### Supplied records

- Opening Delimiter -

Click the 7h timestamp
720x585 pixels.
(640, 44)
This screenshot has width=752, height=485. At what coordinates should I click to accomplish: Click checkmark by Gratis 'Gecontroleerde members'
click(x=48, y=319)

- Closing Delimiter -

### Work item
Every record must be set down again exactly.

### The completed task
Click the 7h timestamp
720x585 pixels.
(640, 44)
This screenshot has width=752, height=485. At what coordinates should I click to accomplish: Click checkmark by Gratis 'Gecontroleerde members'
click(x=48, y=319)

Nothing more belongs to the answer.